In modern server computing, efficient CPU resource usage is often traded for latency. Garbage collection is a key aspect of memory management in programming languages like Java, but it often competes with application threads for CPU time, leading to delays in processing requests and consequent increases in latency. This work explores if opportunistic scheduling in ZGC, a fully concurrent garbage collector (GC), can reduce application latency on middle-range CPU utilization, a topical deployment, and potentially delay horizontal scaling.

We implemented an opportunistic scheduling that schedules GC threads during periods when CPU resources would otherwise be idle. This method prioritizes application threads over GC workers when it matters most, allowing the system to handle higher workloads without increasing latency.

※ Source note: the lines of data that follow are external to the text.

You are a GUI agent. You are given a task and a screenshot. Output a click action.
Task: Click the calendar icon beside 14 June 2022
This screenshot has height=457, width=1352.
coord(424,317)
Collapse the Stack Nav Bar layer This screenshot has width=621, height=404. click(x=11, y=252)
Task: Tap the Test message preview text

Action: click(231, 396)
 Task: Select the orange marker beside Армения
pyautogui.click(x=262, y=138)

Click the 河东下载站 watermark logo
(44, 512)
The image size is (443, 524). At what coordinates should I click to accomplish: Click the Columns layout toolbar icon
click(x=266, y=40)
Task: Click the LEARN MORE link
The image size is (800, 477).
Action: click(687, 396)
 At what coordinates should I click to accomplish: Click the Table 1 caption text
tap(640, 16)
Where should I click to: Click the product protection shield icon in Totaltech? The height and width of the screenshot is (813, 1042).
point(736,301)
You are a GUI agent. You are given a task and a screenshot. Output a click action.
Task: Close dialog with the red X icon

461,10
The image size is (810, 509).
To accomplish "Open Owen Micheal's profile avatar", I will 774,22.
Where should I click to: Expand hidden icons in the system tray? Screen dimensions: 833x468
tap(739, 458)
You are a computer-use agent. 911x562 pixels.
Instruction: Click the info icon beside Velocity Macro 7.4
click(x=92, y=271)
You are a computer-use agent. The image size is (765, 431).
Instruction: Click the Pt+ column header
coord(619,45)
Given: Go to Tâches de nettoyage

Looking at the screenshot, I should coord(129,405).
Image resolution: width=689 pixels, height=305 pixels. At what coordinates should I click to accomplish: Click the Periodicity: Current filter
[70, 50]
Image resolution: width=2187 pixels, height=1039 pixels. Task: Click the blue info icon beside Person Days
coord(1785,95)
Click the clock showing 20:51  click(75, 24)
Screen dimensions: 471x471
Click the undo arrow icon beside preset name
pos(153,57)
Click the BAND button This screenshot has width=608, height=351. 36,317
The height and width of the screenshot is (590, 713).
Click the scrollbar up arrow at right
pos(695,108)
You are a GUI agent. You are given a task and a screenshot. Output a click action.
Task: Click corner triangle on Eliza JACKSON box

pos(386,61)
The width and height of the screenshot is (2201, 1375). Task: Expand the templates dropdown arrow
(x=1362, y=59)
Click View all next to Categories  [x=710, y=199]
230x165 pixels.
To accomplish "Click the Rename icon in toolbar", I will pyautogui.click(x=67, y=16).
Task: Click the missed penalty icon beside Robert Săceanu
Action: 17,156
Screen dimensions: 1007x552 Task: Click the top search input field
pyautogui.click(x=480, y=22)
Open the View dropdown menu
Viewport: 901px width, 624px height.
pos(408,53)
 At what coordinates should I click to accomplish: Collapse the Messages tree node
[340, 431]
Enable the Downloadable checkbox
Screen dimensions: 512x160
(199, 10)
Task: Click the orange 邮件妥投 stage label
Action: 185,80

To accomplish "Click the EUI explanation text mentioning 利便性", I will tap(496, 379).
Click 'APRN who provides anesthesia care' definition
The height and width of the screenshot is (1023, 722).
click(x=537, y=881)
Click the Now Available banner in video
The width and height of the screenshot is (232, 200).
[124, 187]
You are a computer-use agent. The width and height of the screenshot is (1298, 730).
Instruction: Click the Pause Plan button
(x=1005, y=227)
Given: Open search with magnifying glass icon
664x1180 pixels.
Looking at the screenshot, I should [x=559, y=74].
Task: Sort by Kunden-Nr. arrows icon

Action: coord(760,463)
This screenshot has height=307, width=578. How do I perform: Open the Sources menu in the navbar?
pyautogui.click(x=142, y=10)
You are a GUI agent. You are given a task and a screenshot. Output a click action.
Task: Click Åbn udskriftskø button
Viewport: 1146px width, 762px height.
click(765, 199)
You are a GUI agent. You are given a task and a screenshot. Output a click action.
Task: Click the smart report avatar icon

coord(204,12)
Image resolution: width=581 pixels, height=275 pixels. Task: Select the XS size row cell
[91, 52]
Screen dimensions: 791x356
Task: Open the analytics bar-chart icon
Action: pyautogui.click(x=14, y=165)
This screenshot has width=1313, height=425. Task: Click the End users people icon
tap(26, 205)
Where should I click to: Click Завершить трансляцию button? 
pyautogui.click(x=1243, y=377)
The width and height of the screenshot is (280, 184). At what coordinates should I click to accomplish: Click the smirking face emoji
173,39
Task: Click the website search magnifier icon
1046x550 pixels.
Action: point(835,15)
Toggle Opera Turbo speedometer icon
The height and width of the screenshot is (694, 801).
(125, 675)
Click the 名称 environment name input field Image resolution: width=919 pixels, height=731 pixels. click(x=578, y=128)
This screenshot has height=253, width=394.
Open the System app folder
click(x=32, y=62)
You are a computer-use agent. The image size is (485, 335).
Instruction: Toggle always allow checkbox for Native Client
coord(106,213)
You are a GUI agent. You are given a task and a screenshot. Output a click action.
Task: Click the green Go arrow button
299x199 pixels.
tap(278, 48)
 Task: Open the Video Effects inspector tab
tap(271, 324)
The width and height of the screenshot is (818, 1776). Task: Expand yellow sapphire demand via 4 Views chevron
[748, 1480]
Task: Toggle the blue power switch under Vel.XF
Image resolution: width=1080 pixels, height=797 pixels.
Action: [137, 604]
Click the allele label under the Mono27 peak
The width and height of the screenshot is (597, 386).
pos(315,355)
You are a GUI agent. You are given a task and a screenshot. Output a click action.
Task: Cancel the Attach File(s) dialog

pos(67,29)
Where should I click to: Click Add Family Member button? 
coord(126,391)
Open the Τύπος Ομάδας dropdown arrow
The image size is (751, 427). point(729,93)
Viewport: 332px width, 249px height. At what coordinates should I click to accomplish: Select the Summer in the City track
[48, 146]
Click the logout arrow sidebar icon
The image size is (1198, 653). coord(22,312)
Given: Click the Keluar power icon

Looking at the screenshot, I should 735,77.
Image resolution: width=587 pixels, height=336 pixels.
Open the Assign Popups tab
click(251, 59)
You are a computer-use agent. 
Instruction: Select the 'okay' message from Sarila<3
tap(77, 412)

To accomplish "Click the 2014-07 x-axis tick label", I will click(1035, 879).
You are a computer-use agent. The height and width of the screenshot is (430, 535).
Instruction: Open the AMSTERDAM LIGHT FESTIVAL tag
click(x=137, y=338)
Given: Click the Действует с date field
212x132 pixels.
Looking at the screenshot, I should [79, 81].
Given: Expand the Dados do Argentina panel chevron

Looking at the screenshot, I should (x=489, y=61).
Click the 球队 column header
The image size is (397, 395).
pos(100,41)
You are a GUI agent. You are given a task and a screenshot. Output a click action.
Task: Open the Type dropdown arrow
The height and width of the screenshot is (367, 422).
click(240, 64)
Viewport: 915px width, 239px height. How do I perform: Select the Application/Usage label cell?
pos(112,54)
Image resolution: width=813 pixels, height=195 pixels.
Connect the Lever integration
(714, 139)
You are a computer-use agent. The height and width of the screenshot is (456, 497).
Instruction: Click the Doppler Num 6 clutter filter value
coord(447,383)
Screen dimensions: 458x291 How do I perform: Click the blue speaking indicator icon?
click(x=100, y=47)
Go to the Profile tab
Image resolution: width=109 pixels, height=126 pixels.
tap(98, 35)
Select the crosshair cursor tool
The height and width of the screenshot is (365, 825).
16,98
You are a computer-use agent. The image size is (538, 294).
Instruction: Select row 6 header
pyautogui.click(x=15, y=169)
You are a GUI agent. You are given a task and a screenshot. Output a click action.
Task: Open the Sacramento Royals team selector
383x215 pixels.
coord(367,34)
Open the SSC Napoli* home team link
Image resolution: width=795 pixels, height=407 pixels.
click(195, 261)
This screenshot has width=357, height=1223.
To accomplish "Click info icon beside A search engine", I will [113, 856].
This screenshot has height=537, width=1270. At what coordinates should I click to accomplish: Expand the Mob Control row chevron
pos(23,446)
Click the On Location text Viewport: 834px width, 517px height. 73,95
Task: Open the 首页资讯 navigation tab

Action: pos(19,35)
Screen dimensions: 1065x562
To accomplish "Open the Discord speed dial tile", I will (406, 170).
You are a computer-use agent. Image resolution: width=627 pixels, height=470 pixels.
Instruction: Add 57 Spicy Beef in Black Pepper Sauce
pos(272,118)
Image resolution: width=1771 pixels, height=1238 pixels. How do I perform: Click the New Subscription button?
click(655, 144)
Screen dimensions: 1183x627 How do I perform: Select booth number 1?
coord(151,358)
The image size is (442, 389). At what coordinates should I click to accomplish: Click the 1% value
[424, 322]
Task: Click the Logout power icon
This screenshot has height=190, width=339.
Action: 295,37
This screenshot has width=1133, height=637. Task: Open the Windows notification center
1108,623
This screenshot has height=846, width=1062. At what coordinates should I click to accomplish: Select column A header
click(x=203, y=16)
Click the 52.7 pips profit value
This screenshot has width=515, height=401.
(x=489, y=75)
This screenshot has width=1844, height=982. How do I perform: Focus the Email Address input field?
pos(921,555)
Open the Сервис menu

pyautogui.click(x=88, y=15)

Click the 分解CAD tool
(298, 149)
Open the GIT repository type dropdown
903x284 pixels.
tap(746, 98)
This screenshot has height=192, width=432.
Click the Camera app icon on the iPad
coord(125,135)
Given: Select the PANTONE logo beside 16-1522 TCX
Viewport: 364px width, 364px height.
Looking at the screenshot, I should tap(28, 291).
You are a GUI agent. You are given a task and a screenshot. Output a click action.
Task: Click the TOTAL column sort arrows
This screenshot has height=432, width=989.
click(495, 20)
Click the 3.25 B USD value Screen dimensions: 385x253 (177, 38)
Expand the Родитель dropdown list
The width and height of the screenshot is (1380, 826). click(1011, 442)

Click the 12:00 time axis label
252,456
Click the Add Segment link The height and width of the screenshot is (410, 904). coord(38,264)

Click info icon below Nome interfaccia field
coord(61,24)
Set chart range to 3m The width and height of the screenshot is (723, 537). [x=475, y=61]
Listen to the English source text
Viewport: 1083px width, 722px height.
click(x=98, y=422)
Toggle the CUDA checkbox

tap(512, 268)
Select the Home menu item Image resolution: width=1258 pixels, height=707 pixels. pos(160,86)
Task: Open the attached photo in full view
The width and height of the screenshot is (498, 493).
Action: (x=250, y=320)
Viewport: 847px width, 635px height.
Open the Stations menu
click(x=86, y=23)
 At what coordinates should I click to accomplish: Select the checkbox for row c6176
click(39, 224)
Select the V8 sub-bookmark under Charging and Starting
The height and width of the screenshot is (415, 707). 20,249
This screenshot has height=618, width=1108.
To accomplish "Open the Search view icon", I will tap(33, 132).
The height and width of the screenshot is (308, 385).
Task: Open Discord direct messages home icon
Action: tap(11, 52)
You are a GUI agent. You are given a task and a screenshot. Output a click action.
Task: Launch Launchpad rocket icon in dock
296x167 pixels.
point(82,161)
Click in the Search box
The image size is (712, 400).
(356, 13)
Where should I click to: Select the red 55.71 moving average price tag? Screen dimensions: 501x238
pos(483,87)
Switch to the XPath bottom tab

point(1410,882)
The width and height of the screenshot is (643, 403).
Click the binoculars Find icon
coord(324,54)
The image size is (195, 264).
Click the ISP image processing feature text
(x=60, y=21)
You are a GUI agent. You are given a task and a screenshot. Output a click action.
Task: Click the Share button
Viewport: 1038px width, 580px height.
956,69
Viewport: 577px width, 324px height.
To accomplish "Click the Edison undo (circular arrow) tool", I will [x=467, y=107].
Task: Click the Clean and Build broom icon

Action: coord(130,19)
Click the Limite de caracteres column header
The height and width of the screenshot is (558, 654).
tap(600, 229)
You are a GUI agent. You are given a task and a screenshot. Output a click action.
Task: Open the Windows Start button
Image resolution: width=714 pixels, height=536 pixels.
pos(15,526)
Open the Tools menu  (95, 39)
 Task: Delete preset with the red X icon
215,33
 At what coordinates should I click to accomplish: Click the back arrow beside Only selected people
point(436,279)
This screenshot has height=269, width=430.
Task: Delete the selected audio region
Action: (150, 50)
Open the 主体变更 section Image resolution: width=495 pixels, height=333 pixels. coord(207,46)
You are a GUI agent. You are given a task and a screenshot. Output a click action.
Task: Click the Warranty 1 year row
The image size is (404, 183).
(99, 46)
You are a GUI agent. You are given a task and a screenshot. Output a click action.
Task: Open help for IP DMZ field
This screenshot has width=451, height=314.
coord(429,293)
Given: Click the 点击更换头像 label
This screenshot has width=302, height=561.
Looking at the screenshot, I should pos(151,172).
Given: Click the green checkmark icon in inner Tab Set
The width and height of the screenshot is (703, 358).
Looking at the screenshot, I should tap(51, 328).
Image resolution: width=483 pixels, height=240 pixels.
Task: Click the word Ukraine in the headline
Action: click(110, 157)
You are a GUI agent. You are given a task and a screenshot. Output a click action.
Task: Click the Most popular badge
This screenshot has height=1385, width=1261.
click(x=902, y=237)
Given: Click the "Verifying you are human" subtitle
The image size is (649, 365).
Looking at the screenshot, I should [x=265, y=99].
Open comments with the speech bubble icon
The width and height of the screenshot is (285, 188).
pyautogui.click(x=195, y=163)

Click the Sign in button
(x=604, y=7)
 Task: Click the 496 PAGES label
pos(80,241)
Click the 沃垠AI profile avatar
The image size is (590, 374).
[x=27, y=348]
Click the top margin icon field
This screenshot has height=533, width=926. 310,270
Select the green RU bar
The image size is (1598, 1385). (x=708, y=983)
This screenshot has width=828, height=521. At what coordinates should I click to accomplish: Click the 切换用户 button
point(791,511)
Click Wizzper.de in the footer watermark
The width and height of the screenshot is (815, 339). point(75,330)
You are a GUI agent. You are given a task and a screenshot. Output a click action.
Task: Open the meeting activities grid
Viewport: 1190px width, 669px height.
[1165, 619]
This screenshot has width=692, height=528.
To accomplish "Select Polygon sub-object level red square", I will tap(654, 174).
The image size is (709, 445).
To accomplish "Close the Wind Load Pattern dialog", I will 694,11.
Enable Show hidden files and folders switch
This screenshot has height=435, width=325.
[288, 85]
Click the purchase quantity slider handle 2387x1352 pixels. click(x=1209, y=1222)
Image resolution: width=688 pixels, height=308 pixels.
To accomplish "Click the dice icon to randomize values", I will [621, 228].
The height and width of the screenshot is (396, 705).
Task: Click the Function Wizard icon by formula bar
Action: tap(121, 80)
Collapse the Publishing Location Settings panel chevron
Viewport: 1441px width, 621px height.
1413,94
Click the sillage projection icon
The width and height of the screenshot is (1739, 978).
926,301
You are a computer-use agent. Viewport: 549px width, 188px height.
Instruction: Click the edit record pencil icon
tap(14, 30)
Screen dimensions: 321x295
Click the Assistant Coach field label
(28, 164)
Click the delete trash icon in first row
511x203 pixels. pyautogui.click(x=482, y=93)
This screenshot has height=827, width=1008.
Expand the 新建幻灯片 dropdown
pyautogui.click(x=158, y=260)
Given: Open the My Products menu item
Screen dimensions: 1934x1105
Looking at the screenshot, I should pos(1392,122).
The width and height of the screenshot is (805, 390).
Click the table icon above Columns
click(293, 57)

Our findings show that this technique can significantly improve performance in server applications. For example, in tests using the SPECjbb2015 benchmark, we observed up to a 15% increase in the number of requests processed within the target 25ms latency. Additionally, applications like Hazelcast showed a mean latency reduction of up to 40% compared to ZGC without opportunistic scheduling.

The feasibility and effectiveness of this approach were validated through empirical testing on two widely used benchmarks, showing that the method consistently improves performance under various workloads.

This work is significant because it addresses a common bottleneck in server performance—how to manage GC without degrading application responsiveness. By improving how GC threads are scheduled, this research offers a pathway to more efficient resource usage, enabling higher performance and better scalability in server applications.